ACTION ITEM
Print each line of the material again, keeping everything exact.

SUPPLIED DATA
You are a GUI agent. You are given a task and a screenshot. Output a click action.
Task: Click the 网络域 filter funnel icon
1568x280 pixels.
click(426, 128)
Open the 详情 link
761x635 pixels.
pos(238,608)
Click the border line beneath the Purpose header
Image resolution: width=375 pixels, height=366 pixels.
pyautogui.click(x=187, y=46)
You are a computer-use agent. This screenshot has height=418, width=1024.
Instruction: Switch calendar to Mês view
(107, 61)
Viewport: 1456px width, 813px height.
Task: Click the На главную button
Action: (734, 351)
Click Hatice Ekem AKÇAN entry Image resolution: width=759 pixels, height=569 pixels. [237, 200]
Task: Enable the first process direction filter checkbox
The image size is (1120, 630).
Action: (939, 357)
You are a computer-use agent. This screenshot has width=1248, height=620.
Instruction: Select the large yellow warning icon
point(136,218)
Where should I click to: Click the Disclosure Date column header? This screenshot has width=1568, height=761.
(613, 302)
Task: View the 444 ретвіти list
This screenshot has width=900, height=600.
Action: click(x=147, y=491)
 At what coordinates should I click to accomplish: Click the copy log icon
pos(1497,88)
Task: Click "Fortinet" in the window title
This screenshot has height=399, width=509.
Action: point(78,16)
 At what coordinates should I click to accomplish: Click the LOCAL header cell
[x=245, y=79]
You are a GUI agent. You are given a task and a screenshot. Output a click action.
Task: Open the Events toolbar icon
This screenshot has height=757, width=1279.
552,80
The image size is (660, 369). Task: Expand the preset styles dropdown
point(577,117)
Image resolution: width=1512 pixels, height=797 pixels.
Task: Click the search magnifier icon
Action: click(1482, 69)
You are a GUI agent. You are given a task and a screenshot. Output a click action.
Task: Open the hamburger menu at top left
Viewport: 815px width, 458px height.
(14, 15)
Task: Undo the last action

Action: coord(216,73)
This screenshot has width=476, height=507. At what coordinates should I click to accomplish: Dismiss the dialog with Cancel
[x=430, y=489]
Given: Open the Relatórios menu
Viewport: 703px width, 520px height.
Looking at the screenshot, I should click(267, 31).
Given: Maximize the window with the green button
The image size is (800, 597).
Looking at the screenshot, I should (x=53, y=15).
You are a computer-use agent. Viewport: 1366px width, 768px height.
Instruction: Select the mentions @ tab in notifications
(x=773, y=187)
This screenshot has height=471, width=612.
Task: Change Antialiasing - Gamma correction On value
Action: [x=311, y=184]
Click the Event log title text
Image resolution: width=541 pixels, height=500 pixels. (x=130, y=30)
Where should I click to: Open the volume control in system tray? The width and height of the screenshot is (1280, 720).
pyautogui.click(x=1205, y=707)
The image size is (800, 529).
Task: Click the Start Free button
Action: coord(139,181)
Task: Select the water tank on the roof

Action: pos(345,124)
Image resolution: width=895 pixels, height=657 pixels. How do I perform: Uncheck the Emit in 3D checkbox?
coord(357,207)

ANSWER SECTION
You are a GUI agent. You are given a task and a screenshot. Output a click action.
Task: Click the 网络域 filter funnel icon
1568x280 pixels.
click(426, 128)
Open the 详情 link
761x635 pixels.
pos(238,608)
Click the border line beneath the Purpose header
Image resolution: width=375 pixels, height=366 pixels.
pyautogui.click(x=187, y=46)
You are a computer-use agent. This screenshot has height=418, width=1024.
Instruction: Switch calendar to Mês view
(107, 61)
Viewport: 1456px width, 813px height.
Task: Click the На главную button
Action: (734, 351)
Click Hatice Ekem AKÇAN entry Image resolution: width=759 pixels, height=569 pixels. [237, 200]
Task: Enable the first process direction filter checkbox
The image size is (1120, 630).
Action: (939, 357)
You are a computer-use agent. This screenshot has width=1248, height=620.
Instruction: Select the large yellow warning icon
point(136,218)
Where should I click to: Click the Disclosure Date column header? This screenshot has width=1568, height=761.
(613, 302)
Task: View the 444 ретвіти list
This screenshot has width=900, height=600.
Action: click(x=147, y=491)
 At what coordinates should I click to accomplish: Click the copy log icon
pos(1497,88)
Task: Click "Fortinet" in the window title
This screenshot has height=399, width=509.
Action: point(78,16)
 At what coordinates should I click to accomplish: Click the LOCAL header cell
[x=245, y=79]
You are a GUI agent. You are given a task and a screenshot. Output a click action.
Task: Open the Events toolbar icon
This screenshot has height=757, width=1279.
552,80
The image size is (660, 369). Task: Expand the preset styles dropdown
point(577,117)
Image resolution: width=1512 pixels, height=797 pixels.
Task: Click the search magnifier icon
Action: click(1482, 69)
You are a GUI agent. You are given a task and a screenshot. Output a click action.
Task: Open the hamburger menu at top left
Viewport: 815px width, 458px height.
(14, 15)
Task: Undo the last action

Action: coord(216,73)
This screenshot has width=476, height=507. At what coordinates should I click to accomplish: Dismiss the dialog with Cancel
[x=430, y=489]
Given: Open the Relatórios menu
Viewport: 703px width, 520px height.
Looking at the screenshot, I should click(267, 31).
Given: Maximize the window with the green button
The image size is (800, 597).
Looking at the screenshot, I should (x=53, y=15).
You are a computer-use agent. Viewport: 1366px width, 768px height.
Instruction: Select the mentions @ tab in notifications
(x=773, y=187)
This screenshot has height=471, width=612.
Task: Change Antialiasing - Gamma correction On value
Action: [x=311, y=184]
Click the Event log title text
Image resolution: width=541 pixels, height=500 pixels. (x=130, y=30)
Where should I click to: Open the volume control in system tray? The width and height of the screenshot is (1280, 720).
pyautogui.click(x=1205, y=707)
The image size is (800, 529).
Task: Click the Start Free button
Action: coord(139,181)
Task: Select the water tank on the roof

Action: pos(345,124)
Image resolution: width=895 pixels, height=657 pixels. How do I perform: Uncheck the Emit in 3D checkbox?
coord(357,207)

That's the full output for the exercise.